Voir un film de Jacques Rozier est un bonheur particulier car aucun de ses films n'est comparable; il y règne une liberté de tons et d'écriture qui font de l'ensemble moins un film qu'une aventure cinématographique. "Maine Océan" est à peine moins beau que "Du côté d'Orouët" et "Les naufragés de l'île de la tortue" : le fait qu'il soit plus structuré, qu'il donne l'impression d'être plus écrit, atténue la sensation de désorientation sans pour autant mettre le spectateur dans une zone de confort. Si le film déroute autant, c'est d'abord parce qu'il est ultra-provincial, qu'il s'attache à des personnages jamais considérés par le cinéma français. Rozier filme une France profonde, celle des marins à l'accent aussi drôle qu'incompréhensible, et n'essaye pas de les inscrire dans un scénario qui ne leur ressemblerait pas; au contraire, l'improvisation aisément perceptible est un moyen pour les acteurs de se rapprocher de ce qu'ils connaissent le mieux. Il est même étonnant de voir lors de certaines scènes à quel point la confrontation entre acteurs plus chevronnés et les amateurs semble gêner les premiers, contraints d'ajuster leur jeu sur celui des seconds pour créer une harmonie. C'est l'éternel petit miracle du cinéma de Rozier et en particulier dans ce film que de créer un ensemble cohérent – un même humour, une même mise en scène, une direction d'acteurs vite cernable – tout en introduisant brusquement des personnages parfois même pas présentés, comme si on les connaissait depuis toujours, et en ne s'efforçant pas de réaliser des transitions entre les différentes "étapes" d'une écriture qui semble s'inventer au fur et à mesure. Affranchi de tous codes narratifs et cinématographiques, "Maine Océan" est un grand bol d'air frais à la drôlerie réjouissante.

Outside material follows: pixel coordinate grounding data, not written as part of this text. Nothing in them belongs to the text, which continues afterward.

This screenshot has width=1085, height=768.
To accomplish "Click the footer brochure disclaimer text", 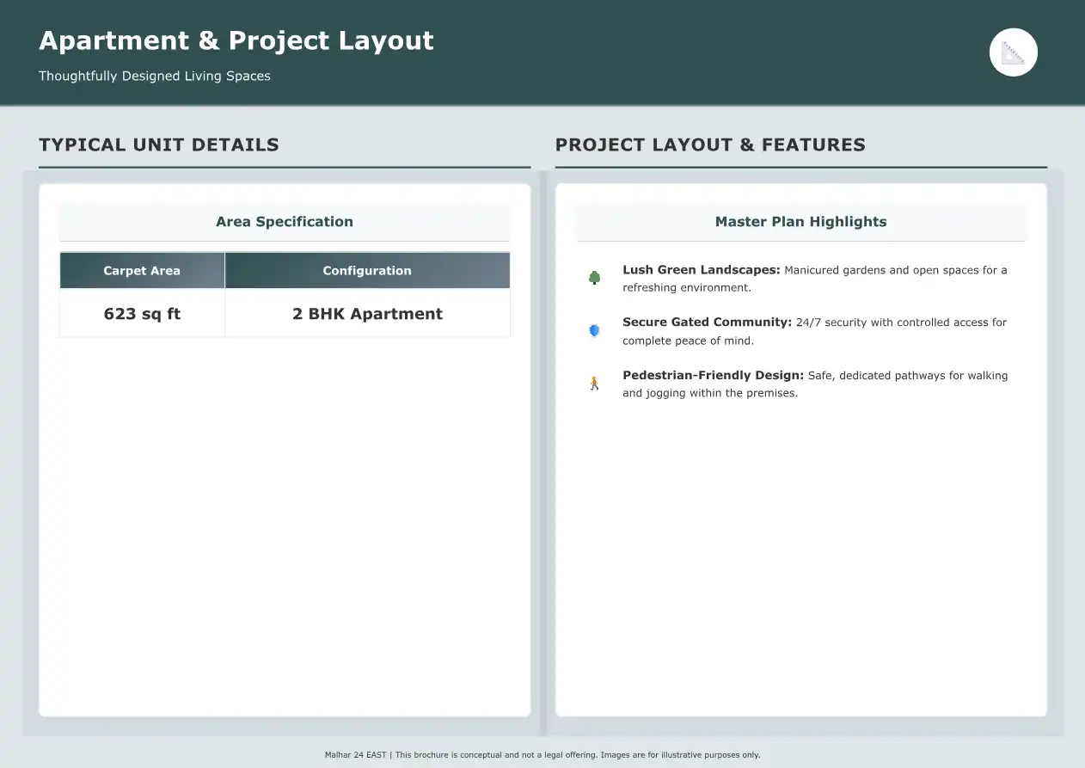I will 543,755.
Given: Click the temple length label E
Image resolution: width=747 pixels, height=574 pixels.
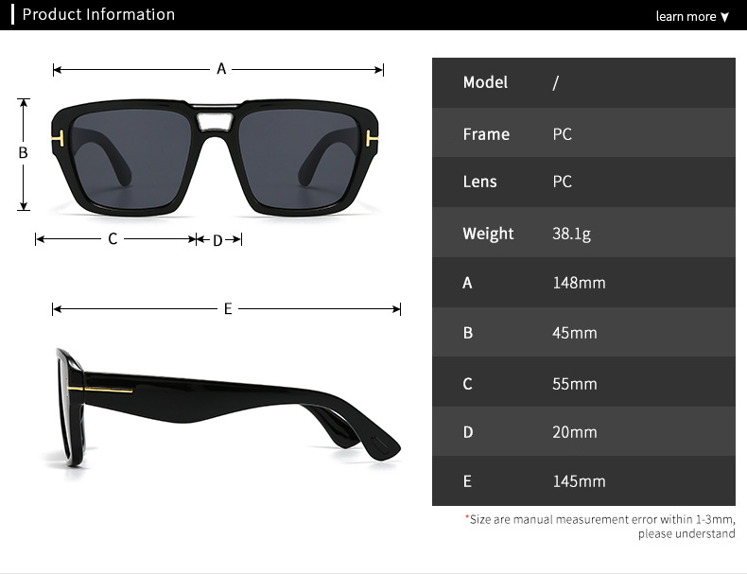Looking at the screenshot, I should (228, 308).
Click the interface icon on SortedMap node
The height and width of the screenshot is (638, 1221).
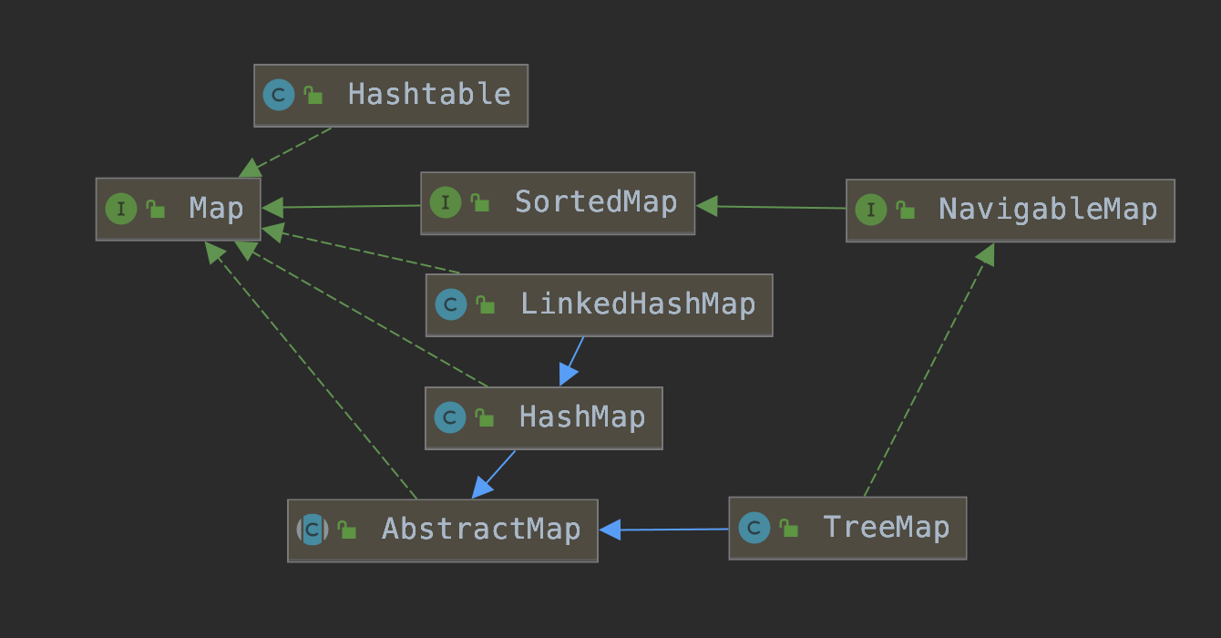(446, 202)
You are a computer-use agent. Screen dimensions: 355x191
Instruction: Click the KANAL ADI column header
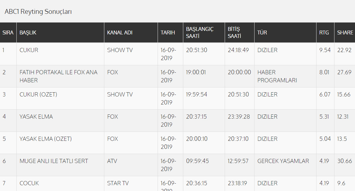[x=120, y=32]
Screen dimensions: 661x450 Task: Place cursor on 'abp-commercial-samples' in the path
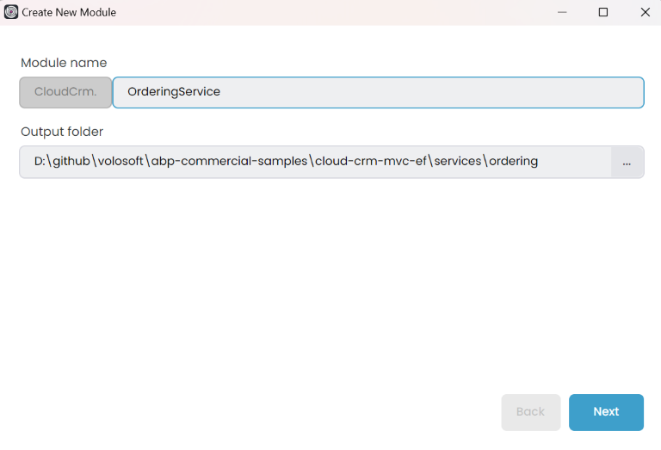tap(229, 162)
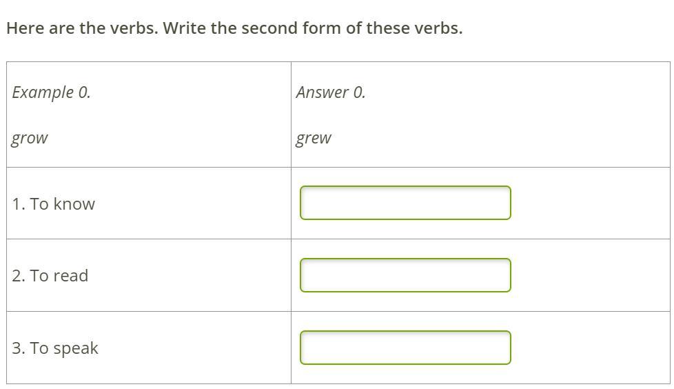Select the To speak answer input
This screenshot has width=674, height=389.
pyautogui.click(x=405, y=348)
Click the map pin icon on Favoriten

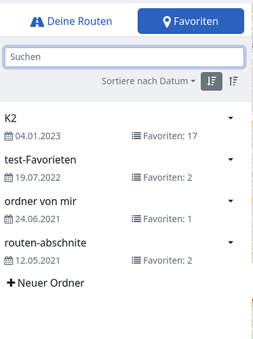point(167,22)
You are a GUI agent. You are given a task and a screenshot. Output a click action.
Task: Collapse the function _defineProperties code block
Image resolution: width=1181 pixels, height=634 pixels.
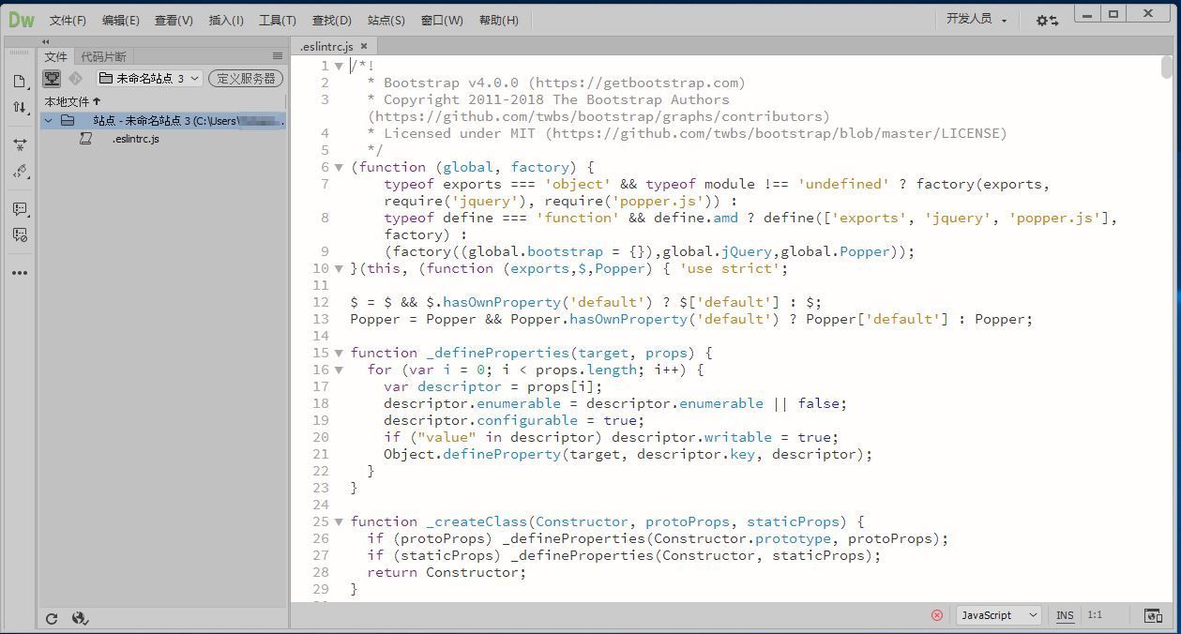[x=339, y=353]
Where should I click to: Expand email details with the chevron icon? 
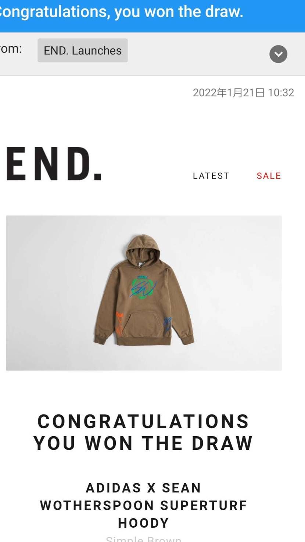278,54
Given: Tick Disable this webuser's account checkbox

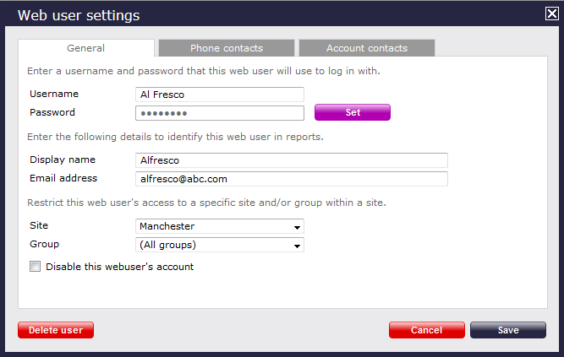Looking at the screenshot, I should coord(36,267).
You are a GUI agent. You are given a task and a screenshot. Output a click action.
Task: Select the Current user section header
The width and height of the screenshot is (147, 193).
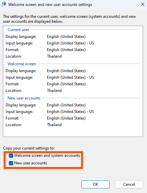point(18,30)
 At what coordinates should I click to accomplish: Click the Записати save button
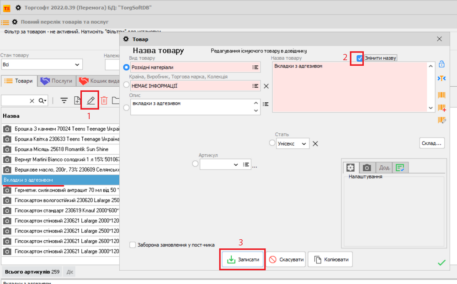click(x=243, y=260)
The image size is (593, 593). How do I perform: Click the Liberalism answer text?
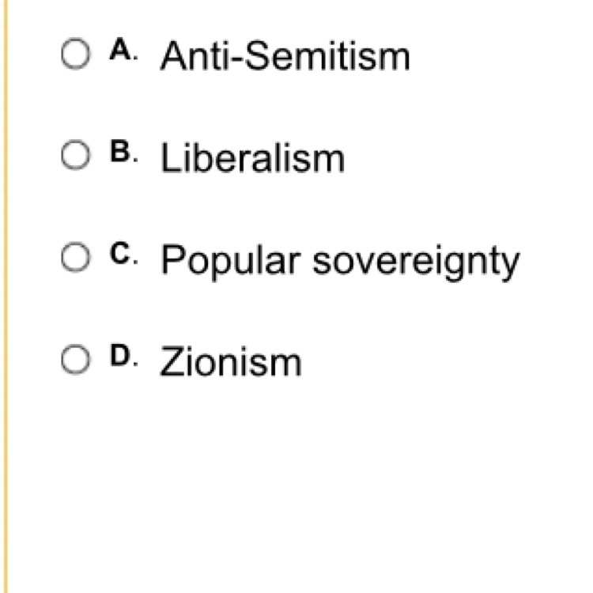253,157
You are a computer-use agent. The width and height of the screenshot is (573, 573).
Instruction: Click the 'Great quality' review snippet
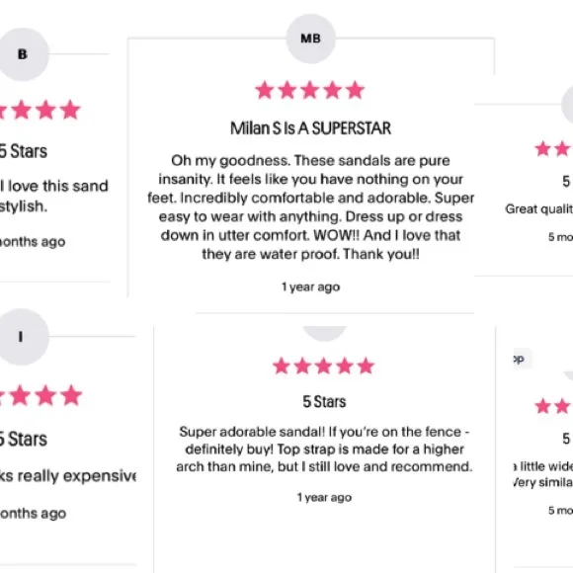point(539,209)
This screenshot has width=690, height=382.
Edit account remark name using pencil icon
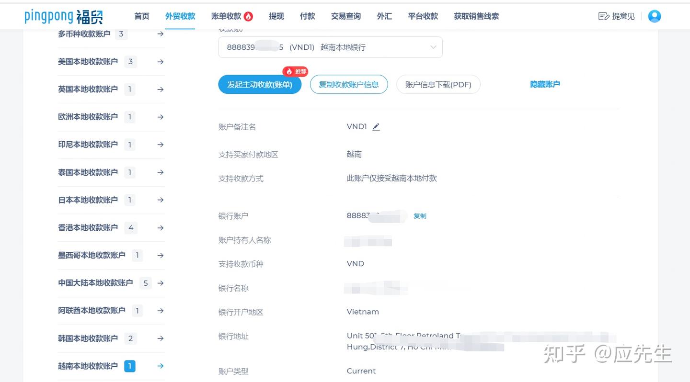point(376,126)
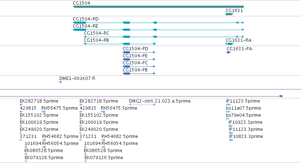
Task: Select the DME1-001K07.R arrow marker
Action: click(60, 82)
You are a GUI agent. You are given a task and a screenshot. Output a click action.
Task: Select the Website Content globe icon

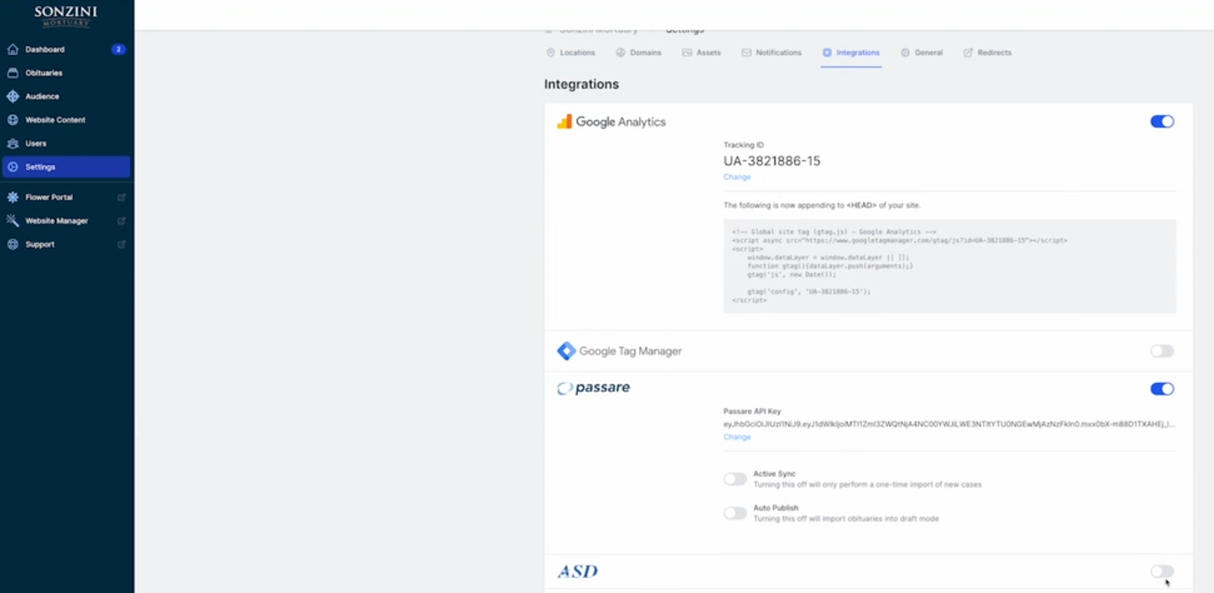pyautogui.click(x=12, y=119)
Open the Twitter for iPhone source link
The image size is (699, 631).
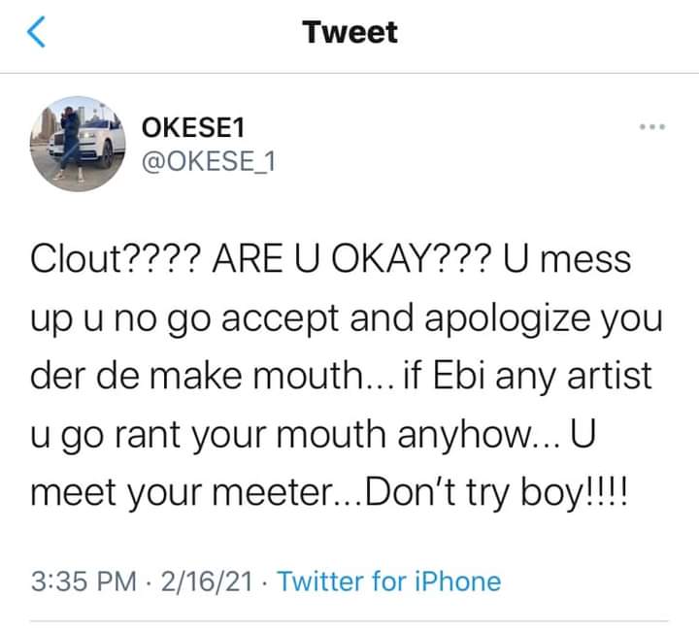(x=389, y=581)
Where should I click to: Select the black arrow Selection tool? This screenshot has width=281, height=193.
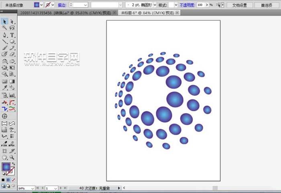[x=5, y=21]

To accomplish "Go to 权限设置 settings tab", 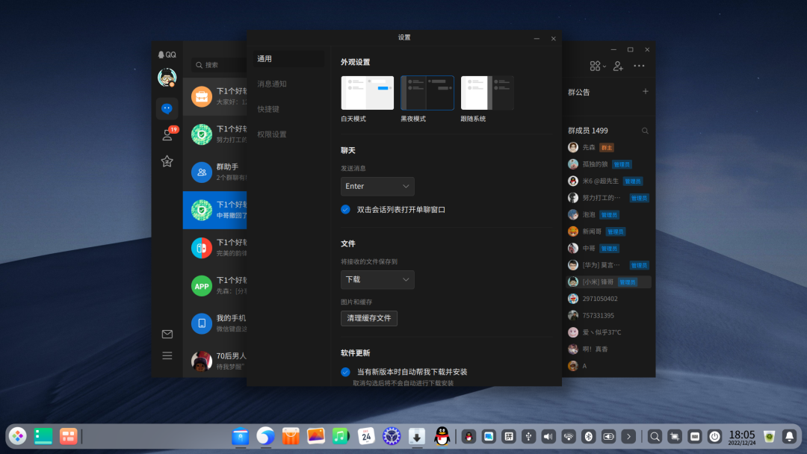I will [x=272, y=134].
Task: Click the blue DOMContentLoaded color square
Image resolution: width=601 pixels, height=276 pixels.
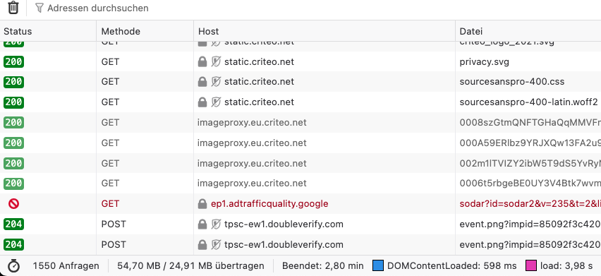Action: tap(378, 265)
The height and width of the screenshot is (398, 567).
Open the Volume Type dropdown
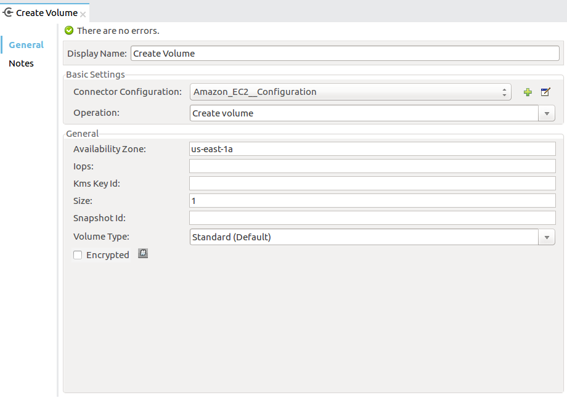click(547, 237)
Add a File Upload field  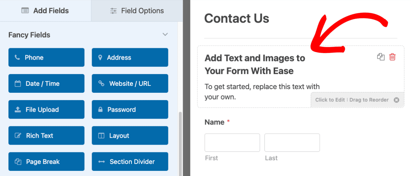[x=46, y=110]
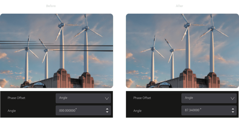This screenshot has height=119, width=239.
Task: Open the Phase Offset dropdown in After panel
Action: tap(209, 98)
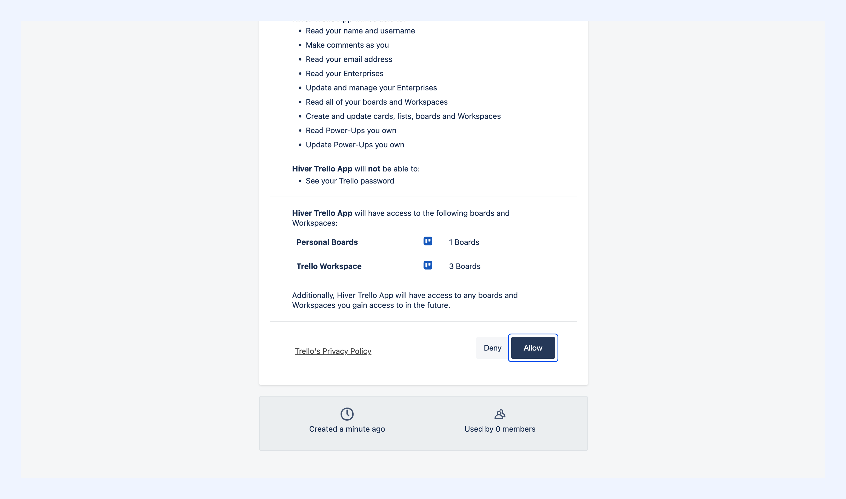The height and width of the screenshot is (499, 846).
Task: Click the Trello icon beside Trello Workspace
Action: pos(428,265)
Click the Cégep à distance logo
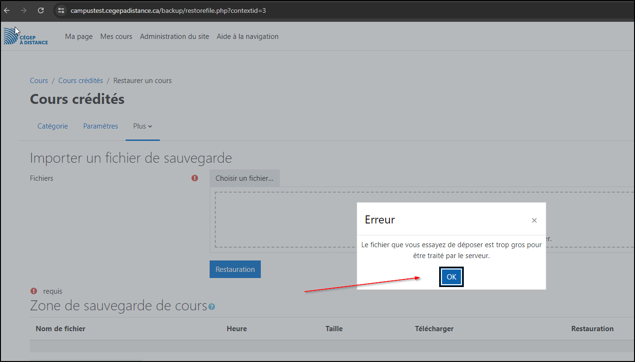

J'emprunte à Arnaud sa très belle formule concernant Jacques Rozier : "Un magicien du réel". Il faut regarder ce film avec la fraicheur d'âme que nous avons gardé de l'enfance et le "sérieux" de l'âge adulte. Ce film, plein d'humour, de poésie et de sensibilité, nous incite aussi à réfléchir à des problèmes de notre société. Je ne pratique pas l'idolârie des acteurs, mais je trouve les interprètes principaux remarquables, avec juste un petit bémol pour Lydia Feld : excellente jusqu'aux scènes de île d'Yeu. À ce moment-là, je n'ai pas bien compris le sens de ses mimiques, de ses sourires (ce sens m'a sans doute échappé!). Certains pourront trouver des longueurs dans ce film ; pour moi, il n'y en a pas si on se laisse "prendre" par l'atmosphère de cette réalisation.
Un film étonnant, décontenançant, drôle, inattendu, un film curieux et très attachant signé par l'un des réalisateurs français les plus libres et les plus séduisants qui soient.